As the List Monad already provides non-deterministic evaluation with "guard" as a description of constraints, you really just have to write the problem in the List Monad and be done with it.
Of course one could write all kinds of wrapping hackery, but I think from the standpoint of usability and conciseness the built-in behaviour of haskell is already pretty optimal.
constr = do a <- [0..4]
b <- [0..4]
c <- [0..4]
guard (a < b)
guard (a + b == c)
return ("a:",a,"b:",b,"c:",c)
{-
> constr
[("a:",0,"b:",1,"c:",1)
,("a:",0,"b:",2,"c:",2)
,("a:",0,"b:",3,"c:",3)
,("a:",0,"b:",4,"c:",4)
,("a:",1,"b:",2,"c:",3)
,("a:",1,"b:",3,"c:",4)]
-}
Obviously, solving a problem with built-in functionality always feels a little like cheating, because it's "pure chance" that the solution to the problem is already built-in.
So, for the sake of argument and because I was bored here's the same solution under the premise that haskell's List Monad didn't already exist.
Unfortunately I "had" to reimplement a fair bit of the Prelude, but that's what happens if you start creating unrealistic scenarios :). Of course, the "do" notation is also kind of a built-in, but representing it with bind (>>=) only made is less nice to look at.
data List a = List a (List a) | Empty deriving (Show)

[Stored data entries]
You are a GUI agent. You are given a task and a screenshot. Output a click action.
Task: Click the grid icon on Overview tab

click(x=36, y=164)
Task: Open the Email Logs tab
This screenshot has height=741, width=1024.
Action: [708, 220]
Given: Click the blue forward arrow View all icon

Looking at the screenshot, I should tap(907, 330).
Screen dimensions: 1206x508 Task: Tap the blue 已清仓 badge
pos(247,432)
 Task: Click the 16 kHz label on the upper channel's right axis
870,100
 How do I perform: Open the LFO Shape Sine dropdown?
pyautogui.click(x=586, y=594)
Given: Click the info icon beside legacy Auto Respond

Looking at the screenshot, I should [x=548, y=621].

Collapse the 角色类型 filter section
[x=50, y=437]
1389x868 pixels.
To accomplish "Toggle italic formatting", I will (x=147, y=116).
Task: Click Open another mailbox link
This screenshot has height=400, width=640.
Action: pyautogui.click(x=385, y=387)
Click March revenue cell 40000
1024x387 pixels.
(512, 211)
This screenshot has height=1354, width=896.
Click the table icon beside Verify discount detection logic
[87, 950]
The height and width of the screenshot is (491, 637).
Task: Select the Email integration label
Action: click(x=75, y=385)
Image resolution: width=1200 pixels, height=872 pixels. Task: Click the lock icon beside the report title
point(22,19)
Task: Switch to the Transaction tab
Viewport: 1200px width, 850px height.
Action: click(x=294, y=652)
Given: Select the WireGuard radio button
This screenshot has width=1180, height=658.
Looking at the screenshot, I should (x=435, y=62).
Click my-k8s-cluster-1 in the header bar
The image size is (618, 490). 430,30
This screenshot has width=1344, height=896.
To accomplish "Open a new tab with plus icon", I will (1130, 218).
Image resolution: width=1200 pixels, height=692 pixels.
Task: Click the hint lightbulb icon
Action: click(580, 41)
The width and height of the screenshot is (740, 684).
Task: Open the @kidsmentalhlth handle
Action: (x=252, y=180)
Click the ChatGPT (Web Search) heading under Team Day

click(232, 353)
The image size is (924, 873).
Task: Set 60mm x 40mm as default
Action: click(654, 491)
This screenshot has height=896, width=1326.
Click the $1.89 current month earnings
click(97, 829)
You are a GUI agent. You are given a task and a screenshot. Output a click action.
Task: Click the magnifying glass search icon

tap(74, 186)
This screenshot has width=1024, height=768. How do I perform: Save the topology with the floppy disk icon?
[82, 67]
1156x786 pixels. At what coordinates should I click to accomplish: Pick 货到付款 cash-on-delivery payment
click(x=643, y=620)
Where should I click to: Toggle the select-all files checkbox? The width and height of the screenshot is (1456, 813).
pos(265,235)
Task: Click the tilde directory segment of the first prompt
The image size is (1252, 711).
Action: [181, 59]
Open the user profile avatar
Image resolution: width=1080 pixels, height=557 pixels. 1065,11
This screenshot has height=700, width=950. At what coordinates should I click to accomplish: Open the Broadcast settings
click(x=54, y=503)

> Aim:
Copy the stretch of the List Monad text from "guard (a + b" through "didn't already exist.", swapping "bored" for "curious".

> Answer to the task:
guard (a + b == c)
return ("a:",a,"b:",b,"c:",c)
{-
> constr
[("a:",0,"b:",1,"c:",1)
,("a:",0,"b:",2,"c:",2)
,("a:",0,"b:",3,"c:",3)
,("a:",0,"b:",4,"c:",4)
,("a:",1,"b:",2,"c:",3)
,("a:",1,"b:",3,"c:",4)]
-}
Obviously, solving a problem with built-in functionality always feels a little like cheating, because it's "pure chance" that the solution to the problem is already built-in.
So, for the sake of argument and because I was curious here's the same solution under the premise that haskell's List Monad didn't already exist.